The door to the legendary Roy Wilkins Auditorium doesn’t even open for an hour, yet eighty people are waiting as my wife and I step into line. In another half hour, the line will double and then double again, until the RiverCentre staff will ask the RollerGirls to open the doors early. A line of over three hundred people messes up the flow of the public through Saint Paul’s convention center and to the Xcel.

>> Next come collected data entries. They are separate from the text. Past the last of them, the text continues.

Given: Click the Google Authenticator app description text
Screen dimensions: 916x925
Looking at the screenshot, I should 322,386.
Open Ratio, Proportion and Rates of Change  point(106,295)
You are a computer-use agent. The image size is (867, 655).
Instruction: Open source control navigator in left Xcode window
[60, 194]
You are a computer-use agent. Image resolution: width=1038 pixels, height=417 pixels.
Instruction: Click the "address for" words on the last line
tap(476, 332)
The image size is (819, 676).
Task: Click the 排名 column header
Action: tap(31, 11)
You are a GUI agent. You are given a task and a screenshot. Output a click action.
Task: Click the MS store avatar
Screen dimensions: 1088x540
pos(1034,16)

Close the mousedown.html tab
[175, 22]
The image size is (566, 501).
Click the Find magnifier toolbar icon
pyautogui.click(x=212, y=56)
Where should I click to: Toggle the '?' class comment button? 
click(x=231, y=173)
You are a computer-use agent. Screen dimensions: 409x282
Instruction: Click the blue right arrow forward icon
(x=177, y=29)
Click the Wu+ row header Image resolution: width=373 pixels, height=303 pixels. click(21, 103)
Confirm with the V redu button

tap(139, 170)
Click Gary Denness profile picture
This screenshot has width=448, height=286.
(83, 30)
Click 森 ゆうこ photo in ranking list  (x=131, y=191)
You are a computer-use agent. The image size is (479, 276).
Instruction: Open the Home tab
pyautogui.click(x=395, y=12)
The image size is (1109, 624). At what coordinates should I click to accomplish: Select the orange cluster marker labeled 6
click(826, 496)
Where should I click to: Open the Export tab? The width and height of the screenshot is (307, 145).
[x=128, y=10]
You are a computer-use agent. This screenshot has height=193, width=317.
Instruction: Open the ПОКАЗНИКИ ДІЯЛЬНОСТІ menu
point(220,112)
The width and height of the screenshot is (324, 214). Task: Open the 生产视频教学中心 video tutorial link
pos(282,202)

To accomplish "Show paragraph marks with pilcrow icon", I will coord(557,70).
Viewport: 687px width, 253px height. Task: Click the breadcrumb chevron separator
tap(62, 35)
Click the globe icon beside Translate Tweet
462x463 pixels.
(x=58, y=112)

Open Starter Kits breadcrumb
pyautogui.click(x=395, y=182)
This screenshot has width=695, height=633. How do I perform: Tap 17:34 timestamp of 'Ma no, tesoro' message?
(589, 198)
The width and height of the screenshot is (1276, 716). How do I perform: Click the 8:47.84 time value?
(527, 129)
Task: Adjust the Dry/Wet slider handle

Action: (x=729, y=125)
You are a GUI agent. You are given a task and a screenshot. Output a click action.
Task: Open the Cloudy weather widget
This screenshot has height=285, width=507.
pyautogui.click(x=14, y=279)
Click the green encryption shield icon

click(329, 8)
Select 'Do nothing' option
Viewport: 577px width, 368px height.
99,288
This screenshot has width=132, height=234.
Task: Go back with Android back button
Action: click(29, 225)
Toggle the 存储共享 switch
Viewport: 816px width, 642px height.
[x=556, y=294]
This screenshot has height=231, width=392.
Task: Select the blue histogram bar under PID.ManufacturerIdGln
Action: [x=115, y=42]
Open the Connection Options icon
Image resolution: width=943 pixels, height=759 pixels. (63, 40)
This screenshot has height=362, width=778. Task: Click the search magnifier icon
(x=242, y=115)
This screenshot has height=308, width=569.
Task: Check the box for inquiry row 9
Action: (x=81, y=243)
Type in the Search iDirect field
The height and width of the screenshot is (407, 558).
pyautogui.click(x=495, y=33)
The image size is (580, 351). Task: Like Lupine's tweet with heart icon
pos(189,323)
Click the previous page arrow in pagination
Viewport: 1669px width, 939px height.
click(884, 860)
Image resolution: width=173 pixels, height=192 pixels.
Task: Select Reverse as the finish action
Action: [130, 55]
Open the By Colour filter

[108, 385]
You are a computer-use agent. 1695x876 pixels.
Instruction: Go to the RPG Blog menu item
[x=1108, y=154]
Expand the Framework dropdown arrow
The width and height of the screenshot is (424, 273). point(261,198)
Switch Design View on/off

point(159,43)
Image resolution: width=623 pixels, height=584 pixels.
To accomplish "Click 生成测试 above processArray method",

One ticket check later, the missus and I are through the line and into the swirl of the Roy (“The exact geographical center of derby”) on Minnesota RollerGirl night. My wife nabs a pom-pom from a dark-haired woman in an orange lab coat cut for speed, and we almost stumble over a player wearing sparkly red, and thickly draped with promotional tee shirts (“Free tee shirts to the first two hundred!”). We ask for a small, and she points us to Frau, a short-haired women in sparkly red athletic gear standing in a whirlwind of people, breezily fending off fans with a smile and a tee shirt. Shirt in hand and a check of the merchandise table later, we head into the auditorium to beat the crowds. By 7:30, the Roy will be packed with four thousand paying derby fans, so it’s good to not be in the lobby when the rush begins.
Out come the announcers, the pre-show, the explanations, the rules (“Don’t spill your beer!”), and the tee shirt gun. The edges of derby, with friends and family volunteering to take care of things while the players get ready, make derby feel like a mixture of performance art and a caricature of twentieth-century sporting life. Each team’s gear is a mixture of glam and function, punk woman and safety. Hard-shell helmets and fishnet, tats and kneepads. Then the game begins, and all thoughts of camp are thrown to the river.
Jammers speed around the oval track at dizzying speeds, while blockers make it their duty to send them into the crowd. Every time a jammer laps a player on the opposing side, her team gets a point. Most points win. The ball—in this sport—is the jammer herself. The game is dangerous—no middleman—and players frequently pull muscles and sprain ankles. Even the audience can get hit by a blocker shoving an uncertain jammer off-course, but those sitting at trackside see those moments as opportunities to become the playing field as they bend to take the rush of skates and skirt coming at them, cushioning their fall.
After a brief half-time show from a local band, the RollerGirls return to finish the game. Forty minutes of hard-fought roller derby are exhausting. As we sit at trackside, we see the fatigue and adrenaline wash through the players. Bench coaches frantically try to keep a lid on a lead or work out how to come back from a deficit. And as in any sport, the crowd calls out to their favorite players in support. The players call right back with a wink, or a gesture, or a scream to the back seats—and then they’re off again, recharged by their fans, ready for that last push. The final whistle blows and the teams—so ready to attack each other on the track moments before—suddenly slap hands and cheer each other on.
The fans stream out of the Roy, leaving the volunteers to take down the track, the advertisements from local businesses, and the bleachers. My wife and I get on our bikes and head up the hill to home and son. As we ride, my wife favors her left leg as she massages the bruise left from an incoming jammer. She tells me how Mary Tyler Roar apologized after the match for plowing into her, and we laugh. We both know she’s the lucky one tonight.